Fairness fängt bei uns an


16.07.2019
„Auch Deutschland ist Entwicklungsland. Beim Klima- und Artenschutz oder der sozialen Gerechtigkeit müssen wir deutlich mehr tun. Abgesehen davon beeinflusst unsere Lebensweise die Lebensverhältnisse der Menschen im globalen Süden. Dafür tragen wir Verantwortung. Fairness fängt also bei uns an“, ist Uwe Kekeritz überzeugt.

Auf seine Einladung waren Anfang Juli über 40 politisch Interessierte aus Mittel-, Ober- und Unterfranken sowie aus der Oberpfalz und aus Schwaben zu einer Bildungsreise nach Berlin gekommen. Auf dem Programm standen neben der Diskussion mit Uwe Kekeritz Treffen mit NGOs, der Besuch des Bundestages und des Entwicklungsministeriums.

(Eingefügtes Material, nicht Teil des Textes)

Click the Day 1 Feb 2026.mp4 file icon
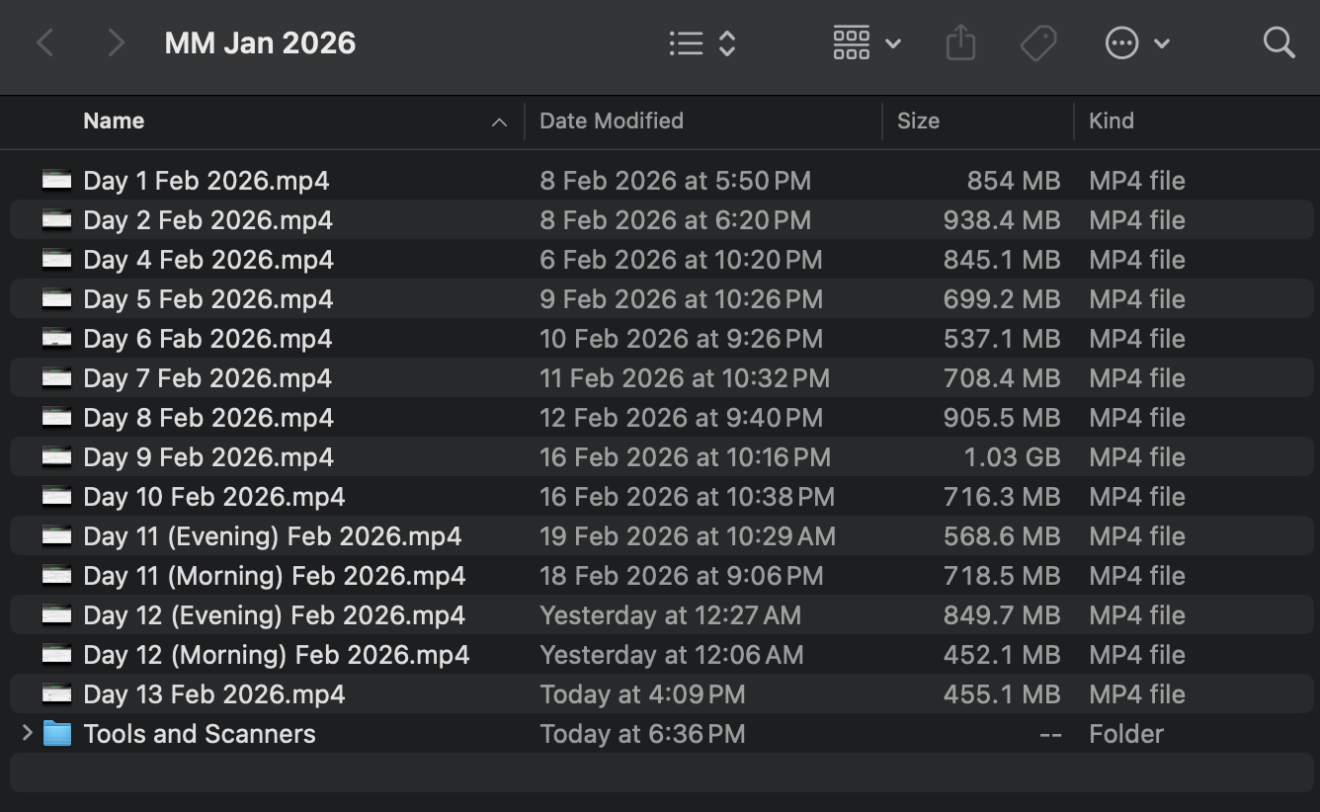 (57, 181)
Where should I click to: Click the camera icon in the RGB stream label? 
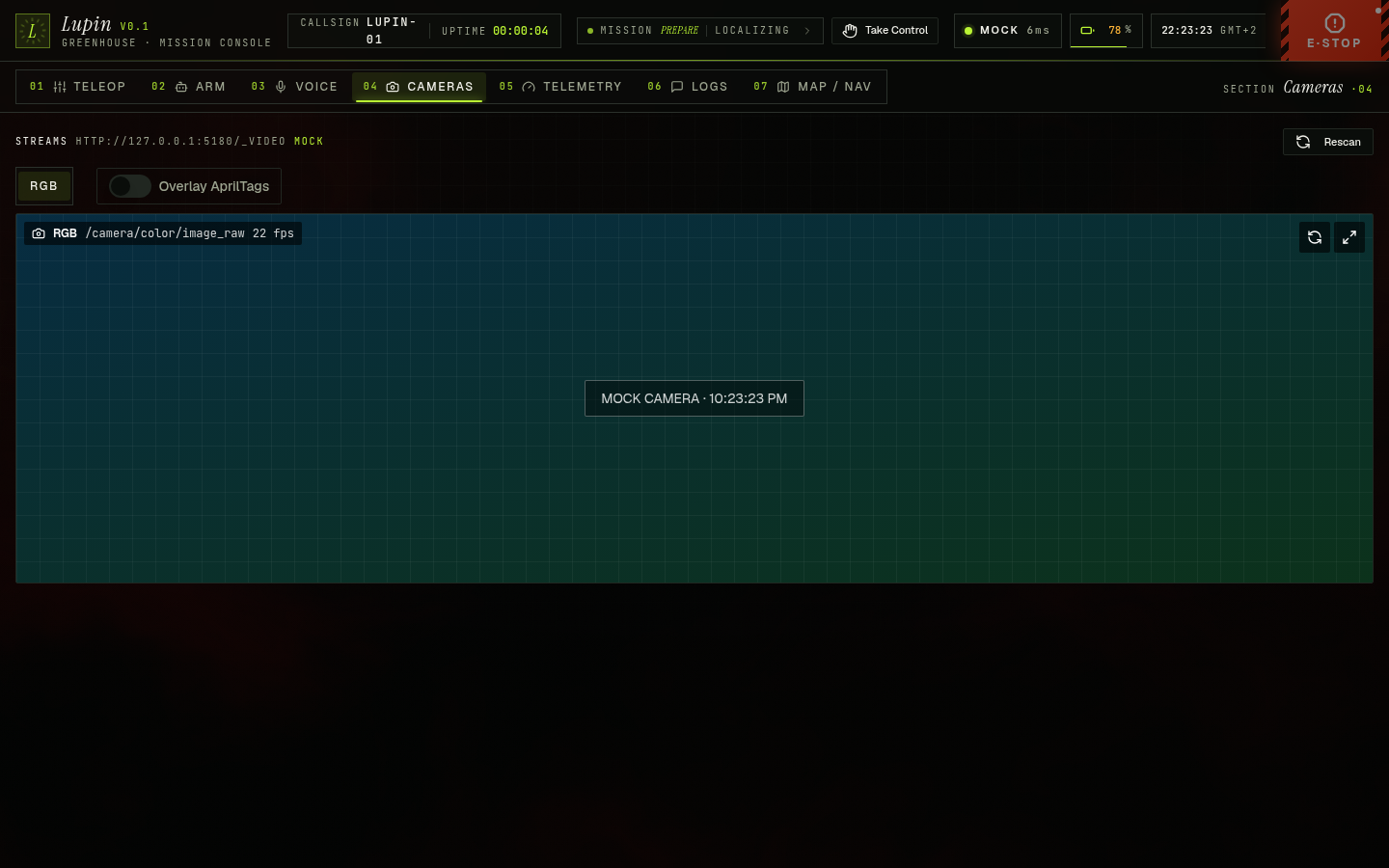coord(39,233)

In der Diskussion verwies Kekeritz auf die Ziele für nachhaltige Entwicklung (SDGs) der Vereinten Nationen, die alle Länder, weltweit in die Pflicht nehmen, ihren Beitrag für eine positive Entwicklung zu leisten. „Zum Beispiel könnten wir weltweit positive Veränderungen anstoßen, wenn wir endlich Unternehmen zur Einhaltung ökologischer, sozialer und menschenrechtlicher Mindeststandards in ihren Lieferketten gesetzlich verpflichten“, fordert Kekeritz.

Weiter führte Uwe Kekeritz aus, dass wir in Deutschland und Europa unter anderem eine ökologische Agrarwende, wirksamen Klimaschutz und eine faire, partnerschaftliche Handelspolitik brauchen, um einen entscheidenden Beitrag zum Erreichen der SDGs zu leisten.

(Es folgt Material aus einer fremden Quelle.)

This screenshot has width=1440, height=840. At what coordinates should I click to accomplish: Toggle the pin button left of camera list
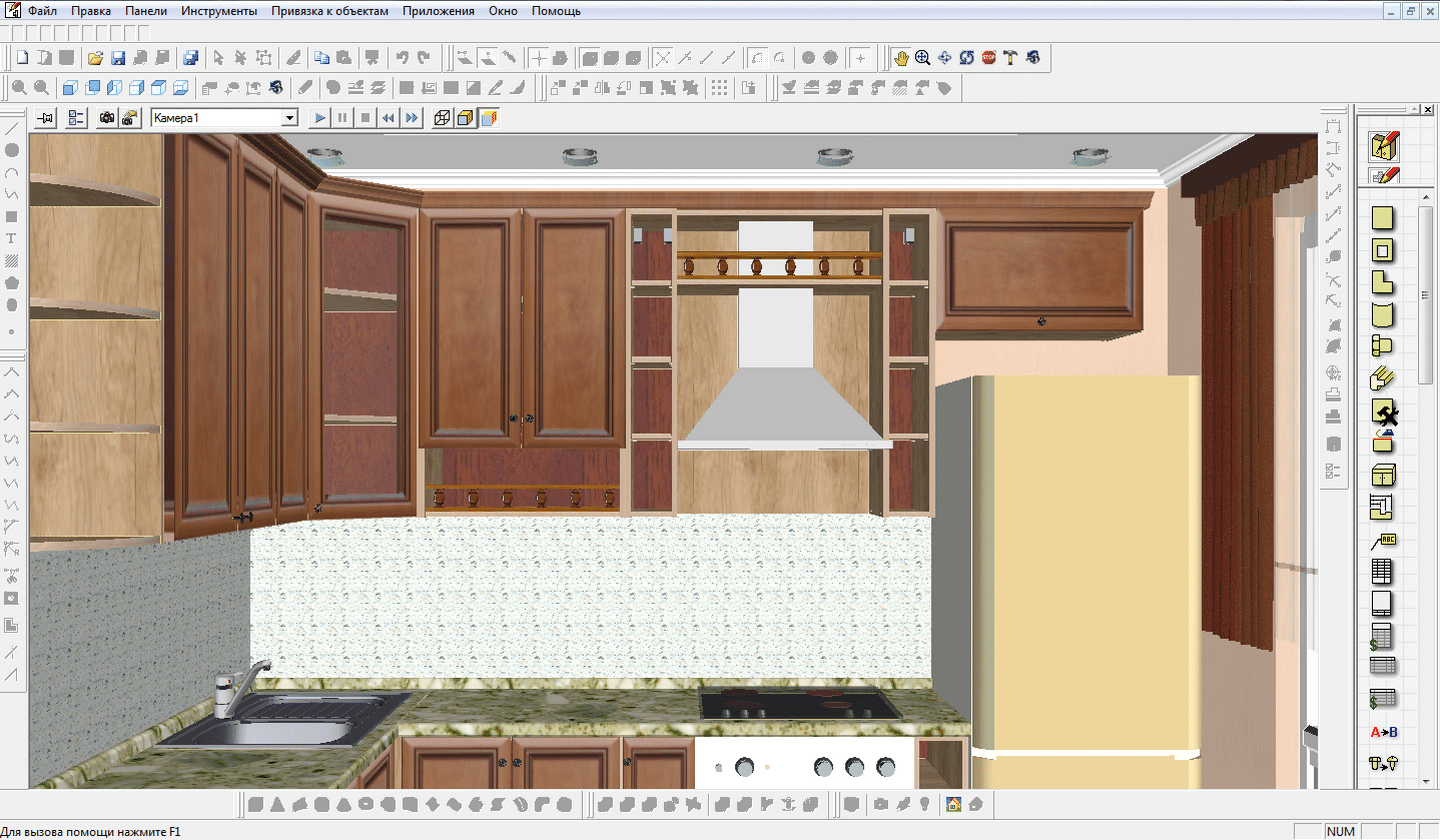coord(45,118)
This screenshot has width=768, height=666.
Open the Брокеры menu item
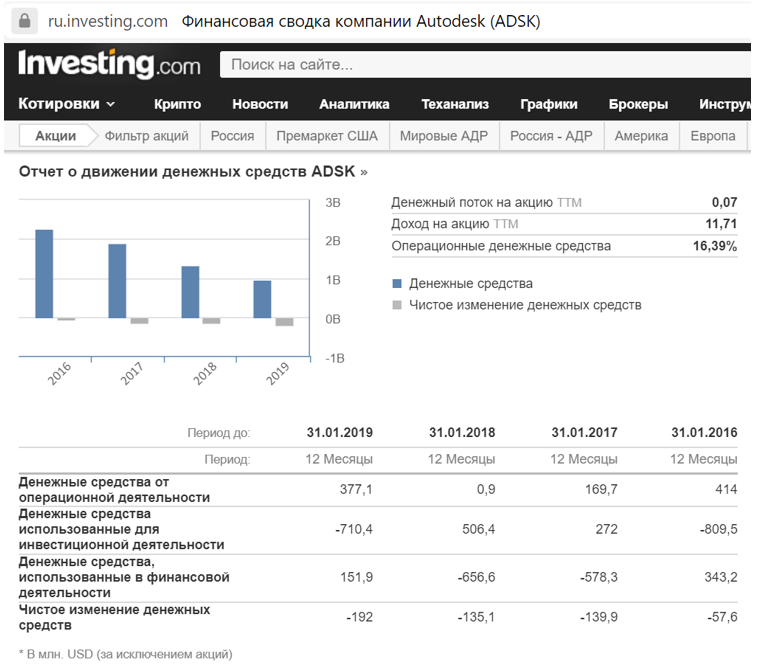point(638,104)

Auch Julia Otten von Germanwatch lenkte in ihrem Vortrag den Blick auf die Verantwortung von Unternehmen für ihre globalen Lieferketten. So macht sie einen EU-weiten Trend zu verbindlichen Regeln für Unternehmen und eine gestiegene Aufmerksamkeit für das Thema auch von Seiten der Unternehmen aus.

Die Fabrikkatastrophen von Rana Plaza oder Ali Enterprises zeigten beispielhaft die eklatanten Missstände in den Produktionsländern. Daher bedarf es gesetzlich verbindlicher Berichtspflichten, Beschwerdemechanismen und Sanktionsmöglichkeiten, um ökologische, soziale und menschenrechtliche Mindeststandards durchzusetzen.

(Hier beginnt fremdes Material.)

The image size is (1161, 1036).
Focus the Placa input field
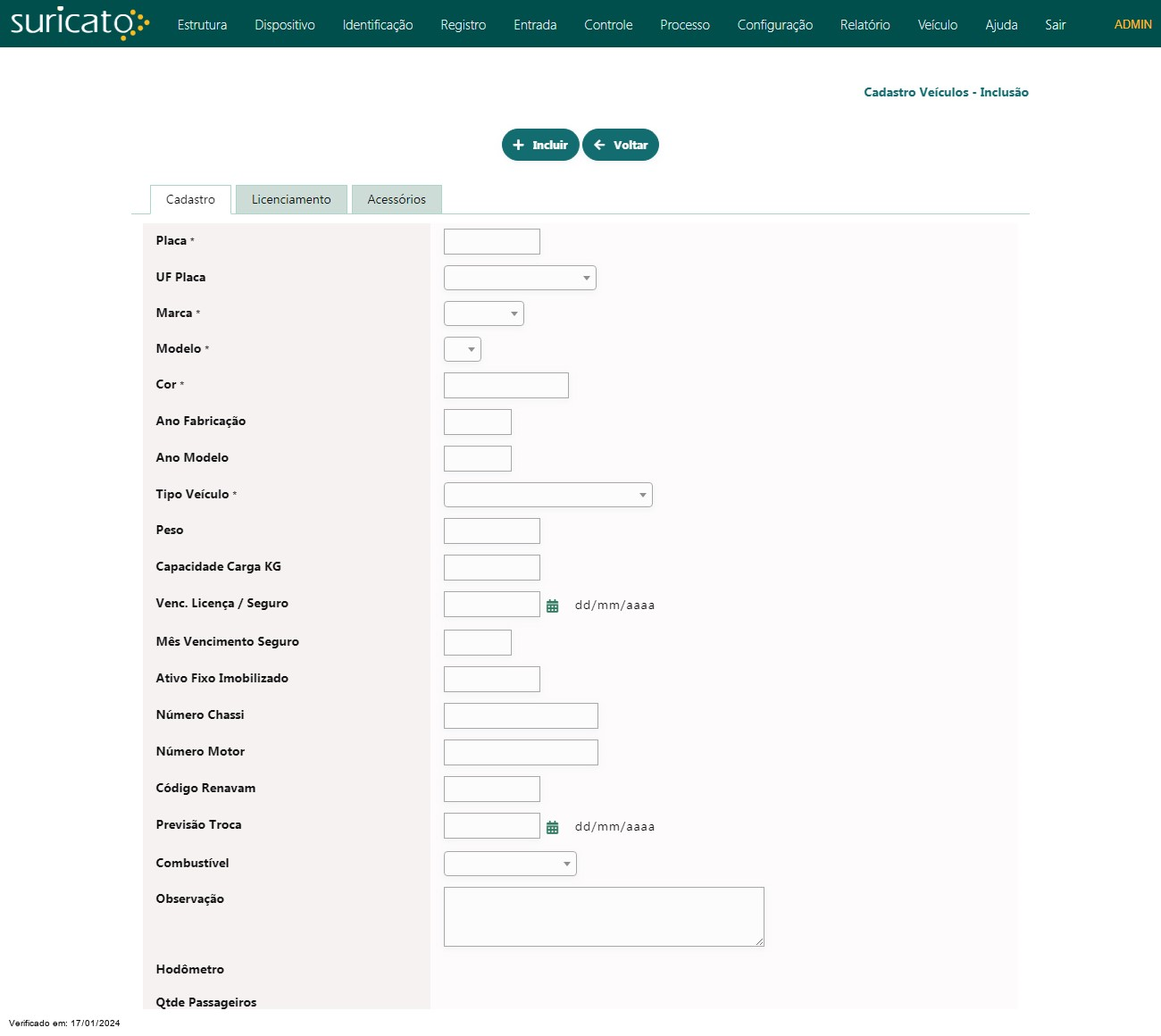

Doch Deutschland hinkt leider noch hinterher. So ist das vielzitierte Textilbündnis von Entwicklungsminister Müller unterambitioniert, da es alleine auf Freiwilligkeit setzt. Auch im Nationalen Aktionsplan Wirtschaft und Menschenrechte (NAP) viel zu schwache Ziele, was auch der Sozialausschuss der UN bereits gerügt hat.

Dass ökologische, soziale und menschenrechtliche Kriterien bei der Herstellung von Kleidung, Computern und anderem eine größere Rolle spielen, dafür können auch Bund, Länder und Kommunen etwas tun, indem sie diese Kriterien bei ihrem Einkauf berücksichtigen, erläuterte Rosa Grabe von Femnet.

Leider tut der Bund hier noch viel zu wenig, wie die Antwort auf eine Große Anfrage von Uwe Kekeritz ergeben hat. Ungeachtet dessen haben sich schon etliche Kommunen auf den Weg gemacht. Gute Voraussetzungen dafür bietet das neue Vergaberecht, das es erlaubt ökologische, soziale und menschenrechtliche Kriterien im Beschaffungsprozess anzuwenden.

Dafür gibt es sowohl von staatlicher Seite als auch von der Zivilgesellschaft gute Beratungsangebote für Kommunen. So bietet zum Beispiel der „Kompass Nachhaltigkeit“ wertvolle Hilfe, um ökologische, soziale und menschenrechtliche Kriterien in den Vergabeprozess zu integrieren. Und das Beste: Der Markt reagiert und so gehen immer mehr, besonders kleine Unternehmen voran und richten ihr Angebot an den Nachhaltigkeitskriterien aus.